News

News

Hidden Healthcare: Offering hope in trying times

Sunday, May 03, 2020
Hidden Healthcare: Offering hope in trying times Mental health clinician Rachel Finch is part of a team of call takers that respond to people during times of crisis.
Hidden Healthcare takes a look behind the scenes at some of the health professionals powering regional Victoria's largest hospital.

As the psychosocial effects of the Coronavirus Pandemic began to take hold, Rachel Finch and her colleagues in the Regional Mental Health Triage team noticed an increase in phone calls.

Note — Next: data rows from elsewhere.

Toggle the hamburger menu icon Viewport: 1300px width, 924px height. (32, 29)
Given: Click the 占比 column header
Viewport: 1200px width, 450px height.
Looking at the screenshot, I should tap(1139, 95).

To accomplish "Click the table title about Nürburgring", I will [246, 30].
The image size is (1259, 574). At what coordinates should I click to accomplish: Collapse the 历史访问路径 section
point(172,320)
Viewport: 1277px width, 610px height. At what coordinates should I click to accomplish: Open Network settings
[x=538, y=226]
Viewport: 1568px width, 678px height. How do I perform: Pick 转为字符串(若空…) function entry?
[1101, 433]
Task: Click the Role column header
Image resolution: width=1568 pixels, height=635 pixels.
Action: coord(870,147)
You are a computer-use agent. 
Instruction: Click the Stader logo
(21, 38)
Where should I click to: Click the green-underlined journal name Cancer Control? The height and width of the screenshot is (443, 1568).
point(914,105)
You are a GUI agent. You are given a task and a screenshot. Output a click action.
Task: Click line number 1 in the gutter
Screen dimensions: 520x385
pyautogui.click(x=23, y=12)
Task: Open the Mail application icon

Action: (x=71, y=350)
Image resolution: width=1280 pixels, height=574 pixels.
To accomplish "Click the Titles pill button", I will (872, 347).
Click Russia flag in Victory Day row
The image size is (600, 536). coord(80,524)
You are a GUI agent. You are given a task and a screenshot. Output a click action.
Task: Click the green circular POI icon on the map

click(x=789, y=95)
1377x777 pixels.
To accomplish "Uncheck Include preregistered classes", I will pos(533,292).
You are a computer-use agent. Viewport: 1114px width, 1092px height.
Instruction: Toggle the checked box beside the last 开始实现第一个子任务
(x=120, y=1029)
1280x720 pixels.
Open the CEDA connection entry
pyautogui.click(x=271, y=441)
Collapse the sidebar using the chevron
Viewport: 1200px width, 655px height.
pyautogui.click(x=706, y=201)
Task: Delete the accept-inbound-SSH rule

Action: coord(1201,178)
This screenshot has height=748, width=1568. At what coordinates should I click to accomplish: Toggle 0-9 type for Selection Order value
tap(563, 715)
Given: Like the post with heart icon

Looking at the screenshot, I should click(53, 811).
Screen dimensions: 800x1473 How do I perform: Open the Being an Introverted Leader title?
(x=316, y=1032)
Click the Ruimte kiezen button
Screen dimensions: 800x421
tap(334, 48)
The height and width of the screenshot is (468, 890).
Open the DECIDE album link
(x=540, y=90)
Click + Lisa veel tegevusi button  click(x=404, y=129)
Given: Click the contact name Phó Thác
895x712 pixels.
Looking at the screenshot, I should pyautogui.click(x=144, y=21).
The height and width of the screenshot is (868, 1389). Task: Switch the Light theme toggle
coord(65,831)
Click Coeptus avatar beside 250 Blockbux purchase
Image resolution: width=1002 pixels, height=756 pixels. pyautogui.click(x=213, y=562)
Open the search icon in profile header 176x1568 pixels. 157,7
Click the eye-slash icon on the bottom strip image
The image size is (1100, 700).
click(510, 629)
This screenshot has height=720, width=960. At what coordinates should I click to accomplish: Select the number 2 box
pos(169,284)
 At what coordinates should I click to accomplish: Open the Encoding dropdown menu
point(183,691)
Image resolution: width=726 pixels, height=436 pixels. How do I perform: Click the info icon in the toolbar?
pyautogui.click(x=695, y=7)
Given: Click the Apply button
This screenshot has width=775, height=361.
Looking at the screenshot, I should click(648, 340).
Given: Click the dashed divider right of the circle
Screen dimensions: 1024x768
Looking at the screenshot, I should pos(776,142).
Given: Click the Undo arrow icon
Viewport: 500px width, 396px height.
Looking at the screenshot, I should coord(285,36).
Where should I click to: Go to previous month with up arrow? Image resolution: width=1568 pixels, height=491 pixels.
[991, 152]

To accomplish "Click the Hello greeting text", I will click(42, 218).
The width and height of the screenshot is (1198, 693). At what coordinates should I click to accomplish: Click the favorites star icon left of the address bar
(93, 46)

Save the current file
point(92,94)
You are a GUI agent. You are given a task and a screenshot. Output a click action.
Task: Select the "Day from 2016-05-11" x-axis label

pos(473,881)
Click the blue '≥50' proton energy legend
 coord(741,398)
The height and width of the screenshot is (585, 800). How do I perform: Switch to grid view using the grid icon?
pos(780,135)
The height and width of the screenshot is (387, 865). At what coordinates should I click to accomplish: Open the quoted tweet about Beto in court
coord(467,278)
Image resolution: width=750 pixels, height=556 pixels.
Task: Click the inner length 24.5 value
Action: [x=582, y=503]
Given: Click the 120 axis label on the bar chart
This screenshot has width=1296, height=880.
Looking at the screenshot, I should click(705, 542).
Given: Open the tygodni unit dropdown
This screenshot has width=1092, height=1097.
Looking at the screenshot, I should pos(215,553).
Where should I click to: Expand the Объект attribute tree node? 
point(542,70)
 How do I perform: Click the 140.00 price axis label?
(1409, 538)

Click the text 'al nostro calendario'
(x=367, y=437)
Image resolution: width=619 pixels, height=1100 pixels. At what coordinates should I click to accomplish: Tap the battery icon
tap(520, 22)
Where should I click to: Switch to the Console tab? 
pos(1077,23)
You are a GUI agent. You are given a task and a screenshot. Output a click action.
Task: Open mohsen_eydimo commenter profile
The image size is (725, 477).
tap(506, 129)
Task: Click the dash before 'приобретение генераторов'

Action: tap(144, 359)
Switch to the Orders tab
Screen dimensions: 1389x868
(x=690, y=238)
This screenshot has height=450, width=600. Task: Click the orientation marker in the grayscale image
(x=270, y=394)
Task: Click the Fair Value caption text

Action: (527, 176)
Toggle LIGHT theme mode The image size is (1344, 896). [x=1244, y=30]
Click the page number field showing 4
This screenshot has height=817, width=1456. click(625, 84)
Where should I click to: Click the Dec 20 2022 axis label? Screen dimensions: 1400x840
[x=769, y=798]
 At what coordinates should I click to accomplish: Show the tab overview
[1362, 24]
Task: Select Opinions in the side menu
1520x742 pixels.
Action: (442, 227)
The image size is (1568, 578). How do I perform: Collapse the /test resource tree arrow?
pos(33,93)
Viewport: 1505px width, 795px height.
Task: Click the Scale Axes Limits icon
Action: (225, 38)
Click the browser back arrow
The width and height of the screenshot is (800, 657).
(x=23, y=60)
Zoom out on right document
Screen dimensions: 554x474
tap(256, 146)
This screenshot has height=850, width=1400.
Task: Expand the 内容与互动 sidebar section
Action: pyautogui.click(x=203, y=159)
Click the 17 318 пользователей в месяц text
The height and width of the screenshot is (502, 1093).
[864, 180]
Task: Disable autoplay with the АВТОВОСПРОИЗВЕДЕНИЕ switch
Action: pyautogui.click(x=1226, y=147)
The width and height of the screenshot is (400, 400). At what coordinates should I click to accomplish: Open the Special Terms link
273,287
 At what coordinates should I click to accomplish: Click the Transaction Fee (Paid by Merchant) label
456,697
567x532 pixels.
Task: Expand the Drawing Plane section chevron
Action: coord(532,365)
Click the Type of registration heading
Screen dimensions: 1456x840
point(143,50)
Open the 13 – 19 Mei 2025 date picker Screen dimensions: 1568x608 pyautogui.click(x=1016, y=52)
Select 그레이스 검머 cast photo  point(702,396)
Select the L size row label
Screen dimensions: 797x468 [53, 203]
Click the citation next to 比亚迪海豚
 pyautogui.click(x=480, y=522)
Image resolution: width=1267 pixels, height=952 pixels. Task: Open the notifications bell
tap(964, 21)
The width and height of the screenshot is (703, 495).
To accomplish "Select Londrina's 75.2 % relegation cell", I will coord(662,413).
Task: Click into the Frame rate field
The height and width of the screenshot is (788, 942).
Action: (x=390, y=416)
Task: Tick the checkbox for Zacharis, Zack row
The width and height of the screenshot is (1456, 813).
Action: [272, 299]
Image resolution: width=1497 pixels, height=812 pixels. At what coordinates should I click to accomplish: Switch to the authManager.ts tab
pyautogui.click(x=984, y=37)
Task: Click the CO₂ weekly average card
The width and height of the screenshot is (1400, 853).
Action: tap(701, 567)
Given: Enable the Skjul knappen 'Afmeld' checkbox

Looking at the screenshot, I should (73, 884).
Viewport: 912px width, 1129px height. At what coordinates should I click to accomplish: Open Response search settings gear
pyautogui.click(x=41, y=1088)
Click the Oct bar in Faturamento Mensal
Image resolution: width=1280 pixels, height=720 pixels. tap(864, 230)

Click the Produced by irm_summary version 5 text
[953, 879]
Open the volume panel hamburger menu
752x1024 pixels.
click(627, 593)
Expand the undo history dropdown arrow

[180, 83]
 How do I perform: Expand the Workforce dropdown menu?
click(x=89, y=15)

“The reality of isolation and what is involved with that really started to hit home for a lot of people,” she said.

“People were finding themselves with increased loneliness, increased feelings of desperation and subsequent suicidal thoughts as well.”

Since a state of emergency was declared in Victoria, Bendigo Health’s Mental Health Regional Triage (MHRT) service has had a 20 per cent increase in phone calls.

The MHRT offers telephone-based psychological assessment, support and access to mental
services across the Loddon Campaspe Southern Mallee region.

Calls range from people feeling the pressure of home schooling, loss of employment or worsening of pre-existing mental health issues.

“A lot of people want your opinion on if there depressed, going crazy or mentally unwell, but what I’m seeing is a lot of people that are having warranted, understandable feelings in the situation we’re facing,” she said.

Rachel recalled recently speaking to a woman who had used Bendigo Health’s mental health services many years ago. The woman had lost her job due to the Pandemic and felt she was becoming depressed again.

“Normalising a lot of her feelings was important. She was able to realise her feeling are commonplace and not an acute mental health disorder,” she said.

Rachel, who has 12 years’ experience as a mental health clinician, works across a number of mental health triage services at Bendigo Health and most of those roles interact with people at their lowest ebb.

“We certainly see people at their worst and their breaking point. A lot of the people we talk to are in terrible situations and we can’t change that. The biggest thing we can provide is hope,” she said.

“Hope that things can change and things will change, hope for the future.”

The work of the MHRT and Bendigo Health’s community-based mental health teams, who have been proactively discussing patients fears and anxieties during the pandemic, has helped reduce the number of inpatient admissions at the hospital the past three months.